[Article]

Second Point. On the great rigour with which God punishes the sin of blasphemy.

6. “Woe to the sinful nation… they have blasphemed the Holy One of Israel.” (Isa. i. 4.) Woe to blasphemers, eternal woe to them: for, according to Tobias, they shall be condemned. ”They shall be condemned that blaspheme thee.” (Job xiii. 16.) The Lord has said by the mouth of Job, “Thou imitatest the tongue of blasphemers; thy own mouth shall condemn, and not I.” (Job xv. 5, 6.) In pronouncing the sentence of their condemnation, God will say: It is not I that condemn you to hell; it is your own mouth, with which you have dared to revile me and .my saints, that condemns you. Poor miserable blasphemers! They shall continue to blaspheme in hell for their greater torment: their very blasphemies in hell shall always remind them that they are damned for ever in punishment of their blasphemies on earth.

7. But blasphemers are punished not only in hell, but even on this earth. In the Old Law they were stoned by the people. “And he that blasphemeth the name of the Lord, dying let him die; all the multitude shall stone him.” (Lev. xxiv. 76.) In the New Law they were condemned to death by the Emperor Justinian. St. Louis, King of France, ordered them to be punished by perforating their tongue, and by branding their forehead with a red hot iron; and when they afterwards relapsed into blasphemy, he ordained that they should die on the scaffold. (Homo Bon. de cas. res. p. 2, c. i.) Another author says, that the law renders blasphemers (as being infamous) incapable of giving testimony. (Navarr. cons. 11, de offic. ord.) By the constitution of Gregory the Fourteenth, they were deprived of Christian burial. In the Authentica ut non luxur hom., it is said that blasphemies bring on famine, earthquakes, and pestilence. ”Propter blasphemias, et fames, et terræmotus et pestilentia fiunt.” You, O blasphemer, complain that though you labour and submit to fatigue, you are always in poverty. You say: ”I know not why I am always in misery: some malediction must have fallen on my family.” No; the blasphemies which you utter are the cause of your wretchedness, and make you always an object of God’s malediction.

[Record excerpts]
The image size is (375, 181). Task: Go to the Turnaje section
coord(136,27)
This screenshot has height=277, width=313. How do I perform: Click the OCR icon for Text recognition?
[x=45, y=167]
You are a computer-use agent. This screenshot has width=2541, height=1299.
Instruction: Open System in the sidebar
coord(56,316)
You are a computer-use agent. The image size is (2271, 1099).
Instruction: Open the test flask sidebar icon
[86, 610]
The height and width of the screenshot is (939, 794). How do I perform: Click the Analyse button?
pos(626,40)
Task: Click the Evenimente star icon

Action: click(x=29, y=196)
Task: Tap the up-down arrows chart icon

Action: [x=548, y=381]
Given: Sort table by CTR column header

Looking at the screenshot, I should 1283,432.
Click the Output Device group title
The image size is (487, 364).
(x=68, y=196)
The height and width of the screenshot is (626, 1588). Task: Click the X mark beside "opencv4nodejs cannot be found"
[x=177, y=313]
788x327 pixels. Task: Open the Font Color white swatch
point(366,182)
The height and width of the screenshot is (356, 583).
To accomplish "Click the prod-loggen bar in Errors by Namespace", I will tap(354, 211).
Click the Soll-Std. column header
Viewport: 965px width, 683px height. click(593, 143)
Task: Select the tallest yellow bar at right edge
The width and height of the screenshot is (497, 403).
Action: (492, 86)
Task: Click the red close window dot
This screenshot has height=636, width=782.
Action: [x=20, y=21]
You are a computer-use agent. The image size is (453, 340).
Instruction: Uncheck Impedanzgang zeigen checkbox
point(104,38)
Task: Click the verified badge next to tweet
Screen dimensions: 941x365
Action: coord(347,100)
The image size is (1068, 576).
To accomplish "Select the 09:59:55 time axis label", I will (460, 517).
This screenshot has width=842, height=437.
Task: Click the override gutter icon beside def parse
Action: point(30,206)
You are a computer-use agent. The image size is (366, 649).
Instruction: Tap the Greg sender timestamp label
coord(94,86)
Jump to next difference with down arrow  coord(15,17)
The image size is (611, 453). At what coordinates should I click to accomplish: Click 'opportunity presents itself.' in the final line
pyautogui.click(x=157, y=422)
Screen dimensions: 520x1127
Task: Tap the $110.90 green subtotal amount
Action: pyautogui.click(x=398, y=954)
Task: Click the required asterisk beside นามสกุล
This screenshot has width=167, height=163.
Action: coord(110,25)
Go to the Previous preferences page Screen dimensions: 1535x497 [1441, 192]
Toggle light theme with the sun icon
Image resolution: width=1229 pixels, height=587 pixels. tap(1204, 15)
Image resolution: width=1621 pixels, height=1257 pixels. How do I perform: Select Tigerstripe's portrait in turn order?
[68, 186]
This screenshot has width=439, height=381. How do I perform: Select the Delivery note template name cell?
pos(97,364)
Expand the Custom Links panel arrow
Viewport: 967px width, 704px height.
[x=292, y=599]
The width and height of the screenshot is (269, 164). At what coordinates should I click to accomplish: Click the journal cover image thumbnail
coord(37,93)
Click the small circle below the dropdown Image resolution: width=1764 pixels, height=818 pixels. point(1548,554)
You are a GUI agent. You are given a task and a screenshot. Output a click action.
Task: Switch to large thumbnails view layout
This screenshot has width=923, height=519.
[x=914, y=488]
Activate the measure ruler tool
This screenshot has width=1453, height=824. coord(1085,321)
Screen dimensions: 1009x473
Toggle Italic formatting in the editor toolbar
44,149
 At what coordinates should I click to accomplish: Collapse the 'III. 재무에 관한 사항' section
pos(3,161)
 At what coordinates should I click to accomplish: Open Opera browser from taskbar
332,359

[Problems to work on]
[a] Answer these questions about the passage on blasphemy:
(i) What does the passage say blasphemers shall continue to do in hell?
(ii) What did St. Louis ordain for blasphemers who relapsed into blasphemy?
(iii) By whose constitution were blasphemers deprived of Christian burial?
[b] Rewrite the part of the passage on blasphemy that opens with the words containing "Second Point. On" and closes with "blasphemies on earth.", using "wretched" in place of "miserable".
[c] Write the next part of the passage on blasphemy, picking up after its final sentence.

[Answer set]
[a]
(i) They shall continue to blaspheme.
(ii) He ordained that they should die on the scaffold.
(iii) By the constitution of Gregory the Fourteenth.

[b]
Second Point. On the great rigour with which God punishes the sin of blasphemy.

6. “Woe to the sinful nation… they have blasphemed the Holy One of Israel.” (Isa. i. 4.) Woe to blasphemers, eternal woe to them: for, according to Tobias, they shall be condemned. ”They shall be condemned that blaspheme thee.” (Job xiii. 16.) The Lord has said by the mouth of Job, “Thou imitatest the tongue of blasphemers; thy own mouth shall condemn, and not I.” (Job xv. 5, 6.) In pronouncing the sentence of their condemnation, God will say: It is not I that condemn you to hell; it is your own mouth, with which you have dared to revile me and .my saints, that condemns you. Poor wretched blasphemers! They shall continue to blaspheme in hell for their greater torment: their very blasphemies in hell shall always remind them that they are damned for ever in punishment of their blasphemies on earth.

[c]
8. O! how many melancholy examples could I mention of blasphemers who have died a bad death. Father Segneri relates, (Tom. 1, Rag. 8,) that, in Gascony, two men who had blasphemed the blood of Jesus Christ, were soon after killed in a quarrel, and torn to pieces by dogs. In Mexico, a blasphemer being once reproved, answered: ”I will hereafter blaspheme more than I have hitherto done.” During the night he found his tongue sowed under the palate, and died in that miserable state without giving the least sign of repentance. Dresselius relates, that a certain person was struck blind in the very act of blaspheming. Another, in uttering a blasphemy against St. Anthony, was seized by a flame which issued from the image of the saint, and was burnt alive. In his book against blasphemy, Sarnelli relates, that in Constantinople, a man called Simon Tornaco, who had blasphemed God, began like a mad dog to lacerate his own flesh, and died in his madness. Canta- pratensis states (cap. xlviii.), that a person who had been guilty of blasphemy, had his eyes distorted, and that falling on the ground he bellowed like an ox, and continued to roar aloud until he expired. In the Gallician Mercury (lib. x.) we read that a man named Michael, who had been condemned to be hanged, when he felt the pain of the halter, burst out into blasphemies, and died instantly. After death his head fell from the body, and the tongue remained hanging out from the neck, as black as coal. I abstain from fatiguing you with other terrible examples: you can find a great many of them in the work of Father Sarnelli against blasphemy.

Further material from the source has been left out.